··· EXTRACTED INFORMATION

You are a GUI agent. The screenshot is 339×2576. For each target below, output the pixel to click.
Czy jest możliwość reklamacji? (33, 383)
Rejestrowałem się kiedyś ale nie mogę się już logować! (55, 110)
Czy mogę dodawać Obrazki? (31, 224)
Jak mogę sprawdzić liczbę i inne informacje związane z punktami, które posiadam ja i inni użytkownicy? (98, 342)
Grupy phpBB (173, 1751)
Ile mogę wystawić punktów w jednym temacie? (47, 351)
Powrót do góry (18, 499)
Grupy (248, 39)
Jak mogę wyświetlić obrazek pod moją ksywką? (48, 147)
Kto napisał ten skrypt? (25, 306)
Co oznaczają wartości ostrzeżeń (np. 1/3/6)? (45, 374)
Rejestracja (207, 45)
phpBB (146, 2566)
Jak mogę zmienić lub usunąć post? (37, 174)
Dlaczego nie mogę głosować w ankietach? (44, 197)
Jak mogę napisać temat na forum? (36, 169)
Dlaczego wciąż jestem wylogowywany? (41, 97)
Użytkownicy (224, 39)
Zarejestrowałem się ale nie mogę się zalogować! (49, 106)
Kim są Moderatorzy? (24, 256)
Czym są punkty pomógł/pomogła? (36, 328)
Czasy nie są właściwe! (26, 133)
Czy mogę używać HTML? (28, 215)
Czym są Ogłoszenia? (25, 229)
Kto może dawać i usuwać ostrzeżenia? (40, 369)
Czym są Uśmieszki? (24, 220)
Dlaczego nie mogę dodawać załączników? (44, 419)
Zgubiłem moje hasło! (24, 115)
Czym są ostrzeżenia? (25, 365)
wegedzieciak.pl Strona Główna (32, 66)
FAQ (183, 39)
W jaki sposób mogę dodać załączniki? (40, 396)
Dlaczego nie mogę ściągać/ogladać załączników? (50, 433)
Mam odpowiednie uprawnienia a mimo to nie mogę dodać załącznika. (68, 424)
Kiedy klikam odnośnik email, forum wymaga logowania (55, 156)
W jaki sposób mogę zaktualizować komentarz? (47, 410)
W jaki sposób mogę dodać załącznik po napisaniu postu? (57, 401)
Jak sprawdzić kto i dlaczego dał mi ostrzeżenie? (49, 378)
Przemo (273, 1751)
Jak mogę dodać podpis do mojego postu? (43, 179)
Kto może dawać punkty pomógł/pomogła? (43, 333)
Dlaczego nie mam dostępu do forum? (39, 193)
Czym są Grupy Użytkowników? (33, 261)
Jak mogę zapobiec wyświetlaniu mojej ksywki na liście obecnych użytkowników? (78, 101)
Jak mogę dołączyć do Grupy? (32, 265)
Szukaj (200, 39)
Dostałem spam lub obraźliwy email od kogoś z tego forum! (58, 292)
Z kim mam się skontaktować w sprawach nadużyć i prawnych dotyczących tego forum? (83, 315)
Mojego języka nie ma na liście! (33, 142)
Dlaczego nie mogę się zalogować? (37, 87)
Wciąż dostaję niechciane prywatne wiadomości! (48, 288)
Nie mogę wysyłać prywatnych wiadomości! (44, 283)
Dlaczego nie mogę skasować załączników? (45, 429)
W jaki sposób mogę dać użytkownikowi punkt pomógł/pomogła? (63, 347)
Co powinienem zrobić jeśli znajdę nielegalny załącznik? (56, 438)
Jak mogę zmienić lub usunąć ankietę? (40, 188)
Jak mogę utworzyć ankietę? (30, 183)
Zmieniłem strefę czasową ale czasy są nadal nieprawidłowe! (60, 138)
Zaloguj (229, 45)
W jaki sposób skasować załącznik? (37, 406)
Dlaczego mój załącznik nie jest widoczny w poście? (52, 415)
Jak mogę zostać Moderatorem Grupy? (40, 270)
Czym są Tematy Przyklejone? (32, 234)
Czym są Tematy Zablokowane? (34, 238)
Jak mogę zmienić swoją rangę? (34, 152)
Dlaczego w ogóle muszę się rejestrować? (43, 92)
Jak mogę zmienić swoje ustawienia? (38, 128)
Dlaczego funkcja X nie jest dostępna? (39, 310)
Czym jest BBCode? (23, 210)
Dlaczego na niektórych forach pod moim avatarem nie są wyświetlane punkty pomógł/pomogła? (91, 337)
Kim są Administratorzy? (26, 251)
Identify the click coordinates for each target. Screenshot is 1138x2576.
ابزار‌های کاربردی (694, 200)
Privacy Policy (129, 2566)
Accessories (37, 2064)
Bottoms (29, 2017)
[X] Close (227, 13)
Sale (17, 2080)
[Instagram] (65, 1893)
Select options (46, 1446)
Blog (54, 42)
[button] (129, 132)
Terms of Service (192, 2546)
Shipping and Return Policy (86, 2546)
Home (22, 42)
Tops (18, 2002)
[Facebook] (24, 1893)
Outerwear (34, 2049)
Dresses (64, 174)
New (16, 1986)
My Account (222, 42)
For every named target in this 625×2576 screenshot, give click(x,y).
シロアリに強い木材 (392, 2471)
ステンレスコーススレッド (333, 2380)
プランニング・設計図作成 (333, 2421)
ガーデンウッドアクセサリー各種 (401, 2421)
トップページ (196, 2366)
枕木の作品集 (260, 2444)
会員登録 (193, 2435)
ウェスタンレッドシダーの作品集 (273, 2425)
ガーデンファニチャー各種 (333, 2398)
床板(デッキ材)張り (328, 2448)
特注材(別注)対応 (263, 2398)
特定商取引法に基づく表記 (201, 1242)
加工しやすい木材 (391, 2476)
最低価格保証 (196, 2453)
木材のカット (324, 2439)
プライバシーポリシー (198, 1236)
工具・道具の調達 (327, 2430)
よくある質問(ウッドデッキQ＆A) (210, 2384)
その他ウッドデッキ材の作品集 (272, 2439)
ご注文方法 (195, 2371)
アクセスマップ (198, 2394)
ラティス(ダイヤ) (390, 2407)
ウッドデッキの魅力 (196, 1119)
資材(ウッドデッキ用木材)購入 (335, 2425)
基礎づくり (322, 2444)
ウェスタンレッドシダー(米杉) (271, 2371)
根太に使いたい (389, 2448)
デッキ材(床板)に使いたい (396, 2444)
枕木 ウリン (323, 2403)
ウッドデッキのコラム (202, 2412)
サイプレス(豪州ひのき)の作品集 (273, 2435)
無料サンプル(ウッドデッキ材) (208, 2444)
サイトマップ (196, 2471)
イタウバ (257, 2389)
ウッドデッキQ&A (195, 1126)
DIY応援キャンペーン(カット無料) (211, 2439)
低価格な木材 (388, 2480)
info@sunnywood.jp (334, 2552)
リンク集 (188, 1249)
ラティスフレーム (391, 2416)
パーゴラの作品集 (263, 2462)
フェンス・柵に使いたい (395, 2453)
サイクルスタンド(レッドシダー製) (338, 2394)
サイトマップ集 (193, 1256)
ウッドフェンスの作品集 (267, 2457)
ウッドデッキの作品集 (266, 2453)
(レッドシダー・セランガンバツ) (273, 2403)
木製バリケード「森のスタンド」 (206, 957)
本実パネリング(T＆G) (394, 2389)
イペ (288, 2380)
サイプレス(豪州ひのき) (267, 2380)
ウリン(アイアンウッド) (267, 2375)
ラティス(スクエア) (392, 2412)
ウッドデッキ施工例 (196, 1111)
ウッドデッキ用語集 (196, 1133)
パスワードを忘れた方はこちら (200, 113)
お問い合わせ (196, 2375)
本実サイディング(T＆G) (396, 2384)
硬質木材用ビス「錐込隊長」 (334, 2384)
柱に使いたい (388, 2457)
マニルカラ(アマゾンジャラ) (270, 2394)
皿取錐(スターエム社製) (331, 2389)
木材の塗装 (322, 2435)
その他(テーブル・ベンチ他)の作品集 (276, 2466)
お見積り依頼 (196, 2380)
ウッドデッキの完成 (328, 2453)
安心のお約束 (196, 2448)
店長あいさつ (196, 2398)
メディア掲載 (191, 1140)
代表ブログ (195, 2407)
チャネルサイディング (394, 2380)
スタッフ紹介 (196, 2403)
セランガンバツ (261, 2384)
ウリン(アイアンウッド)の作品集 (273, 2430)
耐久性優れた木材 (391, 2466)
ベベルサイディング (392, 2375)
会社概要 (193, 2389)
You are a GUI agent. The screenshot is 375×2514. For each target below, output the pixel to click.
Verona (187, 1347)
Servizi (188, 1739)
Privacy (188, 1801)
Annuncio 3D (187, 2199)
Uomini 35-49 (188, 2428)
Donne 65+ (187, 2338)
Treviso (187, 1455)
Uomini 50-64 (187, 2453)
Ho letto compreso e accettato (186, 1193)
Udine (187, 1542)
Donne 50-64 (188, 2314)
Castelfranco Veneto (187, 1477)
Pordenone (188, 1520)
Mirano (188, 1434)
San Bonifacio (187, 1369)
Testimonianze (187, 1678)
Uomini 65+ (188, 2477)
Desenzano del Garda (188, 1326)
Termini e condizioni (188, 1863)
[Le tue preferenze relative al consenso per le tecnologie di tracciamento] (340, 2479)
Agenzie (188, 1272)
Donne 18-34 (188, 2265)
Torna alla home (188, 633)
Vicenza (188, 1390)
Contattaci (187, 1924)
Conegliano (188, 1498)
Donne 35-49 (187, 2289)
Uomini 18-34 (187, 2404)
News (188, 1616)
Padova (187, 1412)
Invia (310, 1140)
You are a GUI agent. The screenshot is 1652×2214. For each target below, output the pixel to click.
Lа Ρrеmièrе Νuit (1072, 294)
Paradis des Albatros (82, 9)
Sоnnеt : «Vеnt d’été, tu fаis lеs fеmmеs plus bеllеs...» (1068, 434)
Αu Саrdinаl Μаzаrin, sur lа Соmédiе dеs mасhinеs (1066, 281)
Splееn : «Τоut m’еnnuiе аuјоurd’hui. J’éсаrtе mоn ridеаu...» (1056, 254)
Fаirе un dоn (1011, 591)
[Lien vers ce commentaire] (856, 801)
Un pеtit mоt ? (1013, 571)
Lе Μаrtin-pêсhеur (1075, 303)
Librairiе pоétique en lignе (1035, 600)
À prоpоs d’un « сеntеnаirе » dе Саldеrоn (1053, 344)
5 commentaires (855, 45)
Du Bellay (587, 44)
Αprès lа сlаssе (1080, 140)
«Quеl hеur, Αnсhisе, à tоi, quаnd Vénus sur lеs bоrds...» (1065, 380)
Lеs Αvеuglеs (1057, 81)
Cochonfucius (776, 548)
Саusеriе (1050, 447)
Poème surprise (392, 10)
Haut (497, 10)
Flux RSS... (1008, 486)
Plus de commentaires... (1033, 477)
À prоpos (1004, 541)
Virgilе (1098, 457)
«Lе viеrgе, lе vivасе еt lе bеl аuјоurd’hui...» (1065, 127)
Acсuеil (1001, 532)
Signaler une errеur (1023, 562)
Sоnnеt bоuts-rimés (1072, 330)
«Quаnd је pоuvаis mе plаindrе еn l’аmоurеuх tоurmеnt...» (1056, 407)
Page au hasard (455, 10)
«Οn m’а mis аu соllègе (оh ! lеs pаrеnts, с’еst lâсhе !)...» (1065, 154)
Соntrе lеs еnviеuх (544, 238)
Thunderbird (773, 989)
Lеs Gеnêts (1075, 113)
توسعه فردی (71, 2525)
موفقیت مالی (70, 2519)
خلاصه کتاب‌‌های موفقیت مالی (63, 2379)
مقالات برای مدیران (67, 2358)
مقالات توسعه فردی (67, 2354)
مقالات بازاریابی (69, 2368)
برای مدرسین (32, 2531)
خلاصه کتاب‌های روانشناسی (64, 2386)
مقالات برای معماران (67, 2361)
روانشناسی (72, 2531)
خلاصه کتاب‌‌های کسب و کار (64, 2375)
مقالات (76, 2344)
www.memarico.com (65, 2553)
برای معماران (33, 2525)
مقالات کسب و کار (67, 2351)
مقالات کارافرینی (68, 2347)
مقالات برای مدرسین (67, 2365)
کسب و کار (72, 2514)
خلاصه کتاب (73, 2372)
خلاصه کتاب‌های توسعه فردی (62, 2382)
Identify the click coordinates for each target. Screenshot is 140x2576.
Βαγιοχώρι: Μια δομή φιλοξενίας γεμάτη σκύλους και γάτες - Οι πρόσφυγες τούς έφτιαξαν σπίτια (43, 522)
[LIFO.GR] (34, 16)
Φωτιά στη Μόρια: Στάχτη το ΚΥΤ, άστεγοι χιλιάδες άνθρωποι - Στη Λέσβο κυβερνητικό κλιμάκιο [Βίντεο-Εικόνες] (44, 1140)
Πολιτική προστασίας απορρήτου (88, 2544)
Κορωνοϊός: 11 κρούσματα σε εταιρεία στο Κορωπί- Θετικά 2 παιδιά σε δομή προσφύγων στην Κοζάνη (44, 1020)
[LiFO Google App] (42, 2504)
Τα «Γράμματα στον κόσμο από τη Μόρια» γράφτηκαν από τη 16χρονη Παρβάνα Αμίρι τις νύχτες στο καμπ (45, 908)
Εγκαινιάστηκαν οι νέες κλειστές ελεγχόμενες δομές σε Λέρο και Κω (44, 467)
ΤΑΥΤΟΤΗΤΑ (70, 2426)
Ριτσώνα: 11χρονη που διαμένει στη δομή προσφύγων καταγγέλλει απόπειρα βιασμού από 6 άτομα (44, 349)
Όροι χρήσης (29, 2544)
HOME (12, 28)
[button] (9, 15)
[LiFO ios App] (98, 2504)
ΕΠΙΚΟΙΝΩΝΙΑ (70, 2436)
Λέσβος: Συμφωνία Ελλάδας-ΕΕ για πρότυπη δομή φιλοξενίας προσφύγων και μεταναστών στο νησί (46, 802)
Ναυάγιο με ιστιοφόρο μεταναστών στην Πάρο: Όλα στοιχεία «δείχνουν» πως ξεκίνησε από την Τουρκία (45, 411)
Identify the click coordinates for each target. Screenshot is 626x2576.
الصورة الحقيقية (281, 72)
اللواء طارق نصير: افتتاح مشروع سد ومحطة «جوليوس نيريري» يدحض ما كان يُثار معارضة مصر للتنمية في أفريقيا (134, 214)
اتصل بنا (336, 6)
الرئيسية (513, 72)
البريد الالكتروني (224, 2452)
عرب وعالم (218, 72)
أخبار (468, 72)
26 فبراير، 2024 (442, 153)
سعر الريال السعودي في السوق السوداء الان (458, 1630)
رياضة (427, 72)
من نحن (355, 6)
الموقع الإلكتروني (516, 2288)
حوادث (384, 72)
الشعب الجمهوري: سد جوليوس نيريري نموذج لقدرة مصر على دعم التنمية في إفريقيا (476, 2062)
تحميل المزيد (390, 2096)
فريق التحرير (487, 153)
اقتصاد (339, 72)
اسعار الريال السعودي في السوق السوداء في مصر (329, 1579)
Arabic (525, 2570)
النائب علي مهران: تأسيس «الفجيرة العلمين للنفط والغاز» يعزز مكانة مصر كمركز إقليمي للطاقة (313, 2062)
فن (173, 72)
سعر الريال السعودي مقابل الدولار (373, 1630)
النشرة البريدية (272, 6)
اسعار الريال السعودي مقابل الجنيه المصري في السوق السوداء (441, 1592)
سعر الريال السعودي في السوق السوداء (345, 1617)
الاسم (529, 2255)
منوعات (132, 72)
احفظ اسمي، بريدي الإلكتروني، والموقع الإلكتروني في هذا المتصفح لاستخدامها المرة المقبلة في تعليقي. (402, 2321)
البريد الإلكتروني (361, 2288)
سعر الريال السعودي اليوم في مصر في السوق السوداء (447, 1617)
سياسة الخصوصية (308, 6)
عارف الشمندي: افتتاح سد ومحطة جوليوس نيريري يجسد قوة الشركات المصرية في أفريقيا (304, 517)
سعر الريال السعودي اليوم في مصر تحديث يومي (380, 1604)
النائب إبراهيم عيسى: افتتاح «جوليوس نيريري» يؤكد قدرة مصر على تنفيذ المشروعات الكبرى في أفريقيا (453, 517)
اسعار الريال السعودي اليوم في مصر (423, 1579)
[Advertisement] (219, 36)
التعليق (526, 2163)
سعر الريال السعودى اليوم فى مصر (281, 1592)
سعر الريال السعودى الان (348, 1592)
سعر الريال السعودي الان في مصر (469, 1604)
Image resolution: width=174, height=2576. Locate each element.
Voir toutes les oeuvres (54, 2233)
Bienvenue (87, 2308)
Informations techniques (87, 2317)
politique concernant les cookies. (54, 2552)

······

WORK INSTRUCTIONS :: Output, unchanged, the lines of the listing above from the first one through the one holding "Grupy phpBB (173, 1751)". Leave out every line after it.

EXERCISE OUTPUT ::
You are a GUI agent. The screenshot is 339×2576. For each target below, output the pixel to click.
Czy jest możliwość reklamacji? (33, 383)
Rejestrowałem się kiedyś ale nie mogę się już logować! (55, 110)
Czy mogę dodawać Obrazki? (31, 224)
Jak mogę sprawdzić liczbę i inne informacje związane z punktami, które posiadam ja i inni użytkownicy? (98, 342)
Grupy phpBB (173, 1751)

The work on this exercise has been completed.